*Assignment*
Look through the entries below and extract exactly the lines from the one containing "You are a computer-use" through the one containing "Instruction: Click the print playbook icon", ends included.

*Material to process*
***
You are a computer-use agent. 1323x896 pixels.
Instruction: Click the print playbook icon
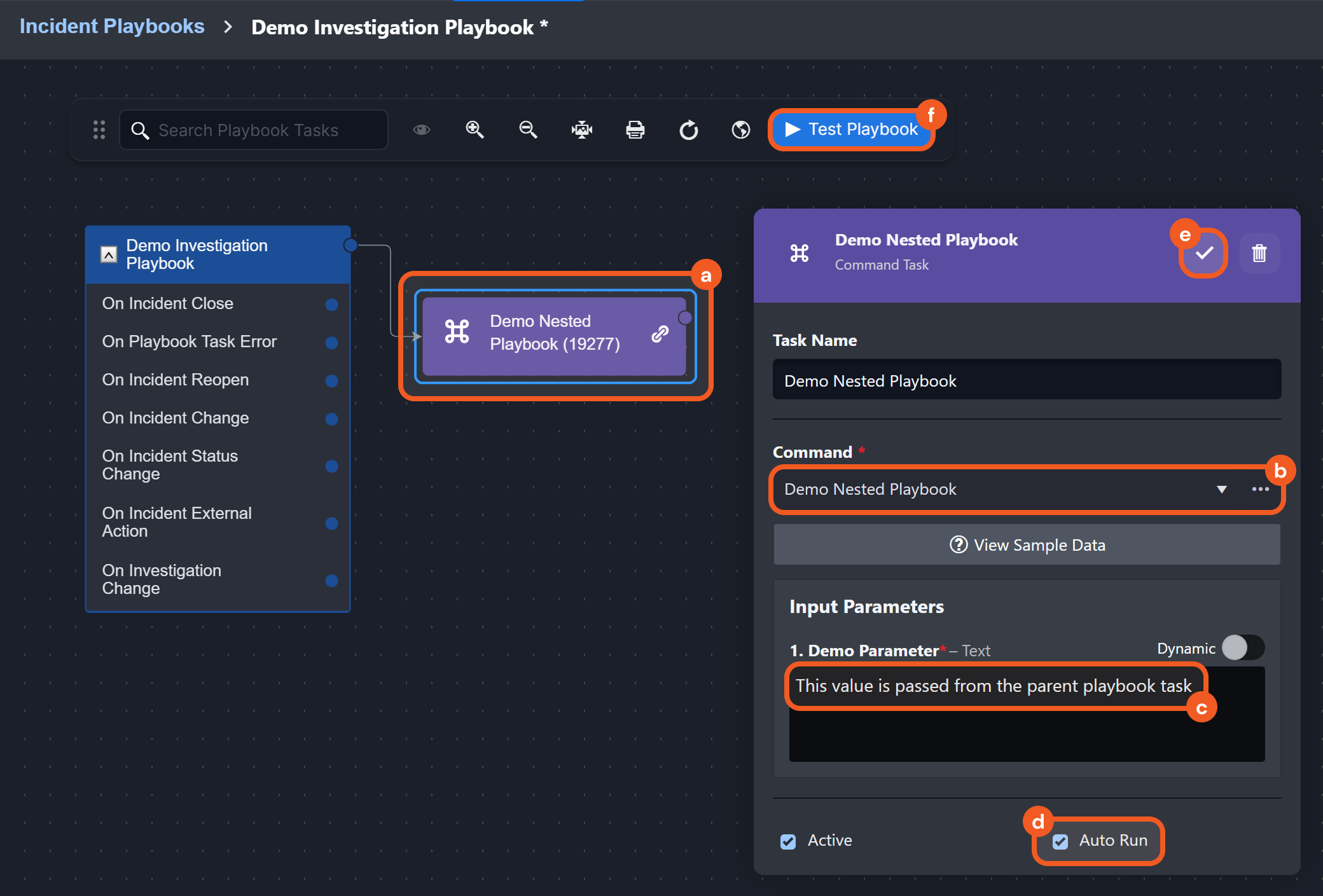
***
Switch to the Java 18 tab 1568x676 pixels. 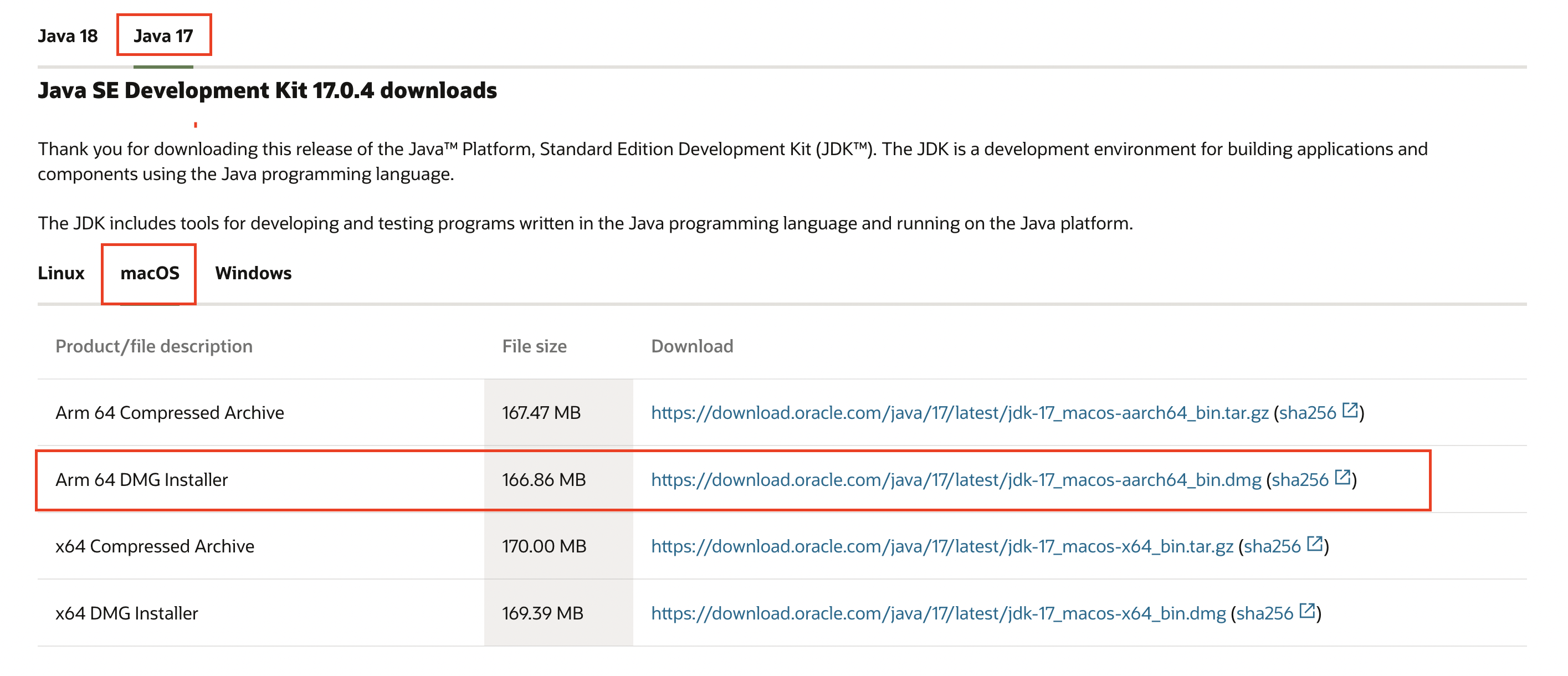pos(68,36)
***
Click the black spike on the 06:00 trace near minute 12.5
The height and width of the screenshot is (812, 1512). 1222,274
***
*Solution to this task*
You are a computer-use agent. 1323x896 pixels.
Instruction: Click the print playbook icon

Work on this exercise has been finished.